While the appeals court upheld the chemical company’s right to keep protestors off its own drilling sites, it said it could not make rules for other companies in its supply chain.
The judge also ordered the High Court to reconsider earlier decisions to balance Ineos’ rights with the Human Rights Act, saying that such wide-ranging injunctions are only legal after an offense has been committed, not in advance.
Since the initial injunction was granted, other energy companies, including Cuadrilla, UK Oil and Gas, Angus Energy and IGas, have leveraged the pro-Ineos decisions to keep protestors away from their sites.
Environmental groups have claimed that drilling companies are wielding a heavy-handed legal weapon to silence dissent.
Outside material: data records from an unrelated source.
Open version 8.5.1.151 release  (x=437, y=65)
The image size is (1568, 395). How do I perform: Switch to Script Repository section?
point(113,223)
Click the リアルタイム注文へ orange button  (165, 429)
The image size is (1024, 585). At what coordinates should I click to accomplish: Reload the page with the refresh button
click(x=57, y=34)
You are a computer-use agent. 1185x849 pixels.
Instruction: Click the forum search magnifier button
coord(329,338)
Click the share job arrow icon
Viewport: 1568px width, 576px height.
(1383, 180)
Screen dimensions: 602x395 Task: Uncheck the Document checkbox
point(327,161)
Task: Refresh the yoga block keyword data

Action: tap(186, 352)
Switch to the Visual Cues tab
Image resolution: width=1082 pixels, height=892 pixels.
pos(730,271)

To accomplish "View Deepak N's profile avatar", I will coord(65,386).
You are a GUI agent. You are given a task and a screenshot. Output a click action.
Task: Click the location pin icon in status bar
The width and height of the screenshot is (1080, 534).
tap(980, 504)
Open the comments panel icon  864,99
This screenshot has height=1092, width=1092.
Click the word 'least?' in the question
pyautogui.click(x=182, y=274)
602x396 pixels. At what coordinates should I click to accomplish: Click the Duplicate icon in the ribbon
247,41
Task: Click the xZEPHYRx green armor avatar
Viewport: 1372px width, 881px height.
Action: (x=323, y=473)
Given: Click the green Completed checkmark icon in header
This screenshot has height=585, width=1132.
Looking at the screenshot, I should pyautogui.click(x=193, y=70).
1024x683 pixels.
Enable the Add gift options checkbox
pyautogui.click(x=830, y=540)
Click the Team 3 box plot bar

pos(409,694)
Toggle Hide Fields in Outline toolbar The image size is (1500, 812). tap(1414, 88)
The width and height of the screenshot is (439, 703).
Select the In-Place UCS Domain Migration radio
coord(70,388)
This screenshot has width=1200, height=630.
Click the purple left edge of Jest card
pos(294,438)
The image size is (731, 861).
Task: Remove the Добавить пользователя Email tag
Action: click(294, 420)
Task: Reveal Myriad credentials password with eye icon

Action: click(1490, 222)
The initial challenge against the Ineos injunction was brought by campaigners Joe Boyd and Joe Corré and received support in later instances from NGO Friends of the Earth UK (FoE).
FoE called the appeals verdict “a humiliating defeat for Ineos and a victory for campaigners and human rights,” while Corré said it restored his confidence in the British legal system.
Reports quote Corré’s council Stephanie Harrison saying it is “now clear that the court will intervene to prevent powerful companies like Ineos using draconian injunctions to intimidate and deter people from participating in lawful protest against fracking.”
Ineos director Tom Pickering said he was pleased the court had upheld elements of the injunction “protecting people on and around our sites,” adding that the company’s legal team was discussing the next steps, “because we believe it is essential that the forces of law-and-order prevail.”
Scotland still studying permanent fracking ban
In Scotland, meanwhile, anti-fracking campaigners are unhappy with what they see as foot dragging by their government on turning the country’s existing moratorium on shale gas exploration a permanent, water-tight, ban.
A final decision had been promised for this year’s first quarter, but the government in Edinburgh now says additional consultation is necessary and has not announced a proposed date for a decision.
Scotland fought back a challenge from Ineos against its fracking decision last year, when it argued that a permanent moratorium did not constitute a ban.
Friends of the Earth Scotland called on the government to “stop dilly-dallying and bring its long drawn out process on unconventional oil and gas to an end.”